## Written task
Return the following records word for word, keeping every line as it is.

· · · · ·

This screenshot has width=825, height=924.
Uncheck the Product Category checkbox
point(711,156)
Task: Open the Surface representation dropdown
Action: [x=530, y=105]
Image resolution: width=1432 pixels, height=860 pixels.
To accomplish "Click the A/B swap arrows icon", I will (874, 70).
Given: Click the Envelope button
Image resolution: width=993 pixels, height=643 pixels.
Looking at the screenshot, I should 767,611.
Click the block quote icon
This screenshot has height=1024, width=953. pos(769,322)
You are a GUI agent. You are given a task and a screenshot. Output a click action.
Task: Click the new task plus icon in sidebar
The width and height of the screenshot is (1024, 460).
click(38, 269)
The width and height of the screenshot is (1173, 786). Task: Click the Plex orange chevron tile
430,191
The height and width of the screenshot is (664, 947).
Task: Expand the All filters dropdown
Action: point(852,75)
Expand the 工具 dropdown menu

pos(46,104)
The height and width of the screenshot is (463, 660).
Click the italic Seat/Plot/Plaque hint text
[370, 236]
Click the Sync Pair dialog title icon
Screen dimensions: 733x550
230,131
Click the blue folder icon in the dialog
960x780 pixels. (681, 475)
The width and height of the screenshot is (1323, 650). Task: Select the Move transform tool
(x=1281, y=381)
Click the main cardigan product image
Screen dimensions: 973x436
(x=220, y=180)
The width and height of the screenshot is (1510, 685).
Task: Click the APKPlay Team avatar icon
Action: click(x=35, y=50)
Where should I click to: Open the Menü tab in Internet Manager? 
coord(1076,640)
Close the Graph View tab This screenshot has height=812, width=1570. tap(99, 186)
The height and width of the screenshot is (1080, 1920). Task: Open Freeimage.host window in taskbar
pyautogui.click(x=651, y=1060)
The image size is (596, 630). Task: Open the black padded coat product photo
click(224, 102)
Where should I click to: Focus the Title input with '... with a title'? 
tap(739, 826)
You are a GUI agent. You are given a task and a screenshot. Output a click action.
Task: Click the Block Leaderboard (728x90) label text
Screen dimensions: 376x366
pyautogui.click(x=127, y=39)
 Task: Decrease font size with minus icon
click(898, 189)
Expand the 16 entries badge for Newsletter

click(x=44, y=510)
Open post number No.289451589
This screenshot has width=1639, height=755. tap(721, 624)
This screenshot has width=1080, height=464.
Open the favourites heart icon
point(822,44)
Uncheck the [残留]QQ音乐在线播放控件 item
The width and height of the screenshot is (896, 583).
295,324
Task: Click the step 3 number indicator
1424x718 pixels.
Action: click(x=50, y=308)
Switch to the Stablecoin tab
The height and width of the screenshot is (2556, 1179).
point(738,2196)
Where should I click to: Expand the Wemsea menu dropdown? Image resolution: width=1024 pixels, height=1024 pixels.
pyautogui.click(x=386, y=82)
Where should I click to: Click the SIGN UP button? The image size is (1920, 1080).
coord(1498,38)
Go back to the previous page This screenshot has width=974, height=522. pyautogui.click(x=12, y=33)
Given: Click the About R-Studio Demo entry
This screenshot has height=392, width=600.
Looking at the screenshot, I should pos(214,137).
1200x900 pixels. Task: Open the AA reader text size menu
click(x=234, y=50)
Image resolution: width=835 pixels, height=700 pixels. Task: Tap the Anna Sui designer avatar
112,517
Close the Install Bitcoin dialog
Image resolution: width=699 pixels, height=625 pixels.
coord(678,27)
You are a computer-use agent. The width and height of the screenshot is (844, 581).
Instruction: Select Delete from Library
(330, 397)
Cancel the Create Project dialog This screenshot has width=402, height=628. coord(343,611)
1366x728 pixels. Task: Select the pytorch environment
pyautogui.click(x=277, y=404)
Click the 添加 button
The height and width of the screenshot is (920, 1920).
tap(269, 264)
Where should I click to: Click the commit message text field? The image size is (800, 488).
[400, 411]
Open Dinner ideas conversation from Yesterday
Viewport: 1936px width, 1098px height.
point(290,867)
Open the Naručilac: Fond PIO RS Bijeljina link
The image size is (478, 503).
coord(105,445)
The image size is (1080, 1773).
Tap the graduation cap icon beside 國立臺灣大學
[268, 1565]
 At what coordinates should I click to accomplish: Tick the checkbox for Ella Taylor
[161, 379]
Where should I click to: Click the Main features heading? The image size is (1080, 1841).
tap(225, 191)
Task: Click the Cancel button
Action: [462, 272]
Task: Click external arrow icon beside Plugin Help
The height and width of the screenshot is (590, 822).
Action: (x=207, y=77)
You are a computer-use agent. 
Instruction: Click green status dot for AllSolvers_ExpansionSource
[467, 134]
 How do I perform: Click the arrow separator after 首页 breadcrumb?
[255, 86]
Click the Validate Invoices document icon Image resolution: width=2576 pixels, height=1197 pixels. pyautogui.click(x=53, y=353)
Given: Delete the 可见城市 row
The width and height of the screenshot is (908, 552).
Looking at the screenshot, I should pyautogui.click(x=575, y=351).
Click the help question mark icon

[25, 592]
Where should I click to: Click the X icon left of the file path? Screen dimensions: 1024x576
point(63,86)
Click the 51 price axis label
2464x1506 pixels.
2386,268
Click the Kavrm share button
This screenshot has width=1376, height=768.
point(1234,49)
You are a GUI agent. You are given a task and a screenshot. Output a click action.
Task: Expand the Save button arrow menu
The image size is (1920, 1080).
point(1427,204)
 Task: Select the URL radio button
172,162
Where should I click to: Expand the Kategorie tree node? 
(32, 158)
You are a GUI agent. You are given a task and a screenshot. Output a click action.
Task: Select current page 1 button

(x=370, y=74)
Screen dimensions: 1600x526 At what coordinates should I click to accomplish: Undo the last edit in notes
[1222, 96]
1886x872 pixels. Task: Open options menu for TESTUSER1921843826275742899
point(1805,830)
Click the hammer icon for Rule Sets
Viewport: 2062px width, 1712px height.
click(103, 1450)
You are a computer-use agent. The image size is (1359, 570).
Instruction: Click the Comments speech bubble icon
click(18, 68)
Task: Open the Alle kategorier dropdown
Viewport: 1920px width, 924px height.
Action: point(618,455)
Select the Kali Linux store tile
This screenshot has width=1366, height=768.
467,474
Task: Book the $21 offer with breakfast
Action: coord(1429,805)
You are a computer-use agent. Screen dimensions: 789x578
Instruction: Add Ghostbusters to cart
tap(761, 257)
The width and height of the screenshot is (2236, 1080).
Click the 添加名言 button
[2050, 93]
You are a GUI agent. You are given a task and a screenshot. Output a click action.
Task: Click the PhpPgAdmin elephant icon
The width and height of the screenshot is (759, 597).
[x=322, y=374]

· · · · ·

## Exercise output
This screenshot has width=825, height=924.
Uncheck the Product Category checkbox
point(711,156)
Task: Open the Surface representation dropdown
Action: [x=530, y=105]
Image resolution: width=1432 pixels, height=860 pixels.
To accomplish "Click the A/B swap arrows icon", I will (874, 70).
Given: Click the Envelope button
Image resolution: width=993 pixels, height=643 pixels.
Looking at the screenshot, I should 767,611.
Click the block quote icon
This screenshot has height=1024, width=953. pos(769,322)
You are a GUI agent. You are given a task and a screenshot. Output a click action.
Task: Click the new task plus icon in sidebar
The width and height of the screenshot is (1024, 460).
click(38, 269)
The width and height of the screenshot is (1173, 786). Task: Click the Plex orange chevron tile
430,191
The height and width of the screenshot is (664, 947).
Task: Expand the All filters dropdown
Action: point(852,75)
Expand the 工具 dropdown menu

pos(46,104)
The height and width of the screenshot is (463, 660).
Click the italic Seat/Plot/Plaque hint text
[370, 236]
Click the Sync Pair dialog title icon
Screen dimensions: 733x550
230,131
Click the blue folder icon in the dialog
960x780 pixels. (681, 475)
The width and height of the screenshot is (1323, 650). Task: Select the Move transform tool
(x=1281, y=381)
Click the main cardigan product image
Screen dimensions: 973x436
(x=220, y=180)
The width and height of the screenshot is (1510, 685).
Task: Click the APKPlay Team avatar icon
Action: click(x=35, y=50)
Where should I click to: Open the Menü tab in Internet Manager? 
coord(1076,640)
Close the Graph View tab This screenshot has height=812, width=1570. tap(99, 186)
The height and width of the screenshot is (1080, 1920). Task: Open Freeimage.host window in taskbar
pyautogui.click(x=651, y=1060)
The image size is (596, 630). Task: Open the black padded coat product photo
click(224, 102)
Where should I click to: Focus the Title input with '... with a title'? 
tap(739, 826)
You are a GUI agent. You are given a task and a screenshot. Output a click action.
Task: Click the Block Leaderboard (728x90) label text
Screen dimensions: 376x366
pyautogui.click(x=127, y=39)
 Task: Decrease font size with minus icon
click(898, 189)
Expand the 16 entries badge for Newsletter

click(x=44, y=510)
Open post number No.289451589
This screenshot has width=1639, height=755. tap(721, 624)
This screenshot has width=1080, height=464.
Open the favourites heart icon
point(822,44)
Uncheck the [残留]QQ音乐在线播放控件 item
The width and height of the screenshot is (896, 583).
295,324
Task: Click the step 3 number indicator
1424x718 pixels.
Action: click(x=50, y=308)
Switch to the Stablecoin tab
The height and width of the screenshot is (2556, 1179).
point(738,2196)
Where should I click to: Expand the Wemsea menu dropdown? Image resolution: width=1024 pixels, height=1024 pixels.
pyautogui.click(x=386, y=82)
Where should I click to: Click the SIGN UP button? The image size is (1920, 1080).
coord(1498,38)
Go back to the previous page This screenshot has width=974, height=522. pyautogui.click(x=12, y=33)
Given: Click the About R-Studio Demo entry
This screenshot has height=392, width=600.
Looking at the screenshot, I should pos(214,137).
1200x900 pixels. Task: Open the AA reader text size menu
click(x=234, y=50)
Image resolution: width=835 pixels, height=700 pixels. Task: Tap the Anna Sui designer avatar
112,517
Close the Install Bitcoin dialog
Image resolution: width=699 pixels, height=625 pixels.
coord(678,27)
You are a computer-use agent. The width and height of the screenshot is (844, 581).
Instruction: Select Delete from Library
(330, 397)
Cancel the Create Project dialog This screenshot has width=402, height=628. coord(343,611)
1366x728 pixels. Task: Select the pytorch environment
pyautogui.click(x=277, y=404)
Click the 添加 button
The height and width of the screenshot is (920, 1920).
tap(269, 264)
Where should I click to: Click the commit message text field? The image size is (800, 488).
[400, 411]
Open Dinner ideas conversation from Yesterday
Viewport: 1936px width, 1098px height.
point(290,867)
Open the Naručilac: Fond PIO RS Bijeljina link
The image size is (478, 503).
coord(105,445)
The image size is (1080, 1773).
Tap the graduation cap icon beside 國立臺灣大學
[268, 1565]
 At what coordinates should I click to accomplish: Tick the checkbox for Ella Taylor
[161, 379]
Where should I click to: Click the Main features heading? The image size is (1080, 1841).
tap(225, 191)
Task: Click the Cancel button
Action: [462, 272]
Task: Click external arrow icon beside Plugin Help
The height and width of the screenshot is (590, 822).
Action: (x=207, y=77)
You are a computer-use agent. 
Instruction: Click green status dot for AllSolvers_ExpansionSource
[467, 134]
 How do I perform: Click the arrow separator after 首页 breadcrumb?
[255, 86]
Click the Validate Invoices document icon Image resolution: width=2576 pixels, height=1197 pixels. pyautogui.click(x=53, y=353)
Given: Delete the 可见城市 row
The width and height of the screenshot is (908, 552).
Looking at the screenshot, I should pyautogui.click(x=575, y=351).
Click the help question mark icon

[25, 592]
Where should I click to: Click the X icon left of the file path? Screen dimensions: 1024x576
point(63,86)
Click the 51 price axis label
2464x1506 pixels.
2386,268
Click the Kavrm share button
This screenshot has width=1376, height=768.
point(1234,49)
You are a GUI agent. You are given a task and a screenshot. Output a click action.
Task: Expand the Save button arrow menu
The image size is (1920, 1080).
point(1427,204)
 Task: Select the URL radio button
172,162
Where should I click to: Expand the Kategorie tree node? 
(32, 158)
You are a GUI agent. You are given a task and a screenshot. Output a click action.
Task: Select current page 1 button

(x=370, y=74)
Screen dimensions: 1600x526 At what coordinates should I click to accomplish: Undo the last edit in notes
[1222, 96]
1886x872 pixels. Task: Open options menu for TESTUSER1921843826275742899
point(1805,830)
Click the hammer icon for Rule Sets
Viewport: 2062px width, 1712px height.
click(103, 1450)
You are a computer-use agent. The image size is (1359, 570).
Instruction: Click the Comments speech bubble icon
click(18, 68)
Task: Open the Alle kategorier dropdown
Viewport: 1920px width, 924px height.
Action: point(618,455)
Select the Kali Linux store tile
This screenshot has width=1366, height=768.
467,474
Task: Book the $21 offer with breakfast
Action: coord(1429,805)
You are a computer-use agent. Screen dimensions: 789x578
Instruction: Add Ghostbusters to cart
tap(761, 257)
The width and height of the screenshot is (2236, 1080).
Click the 添加名言 button
[2050, 93]
You are a GUI agent. You are given a task and a screenshot. Output a click action.
Task: Click the PhpPgAdmin elephant icon
The width and height of the screenshot is (759, 597).
[x=322, y=374]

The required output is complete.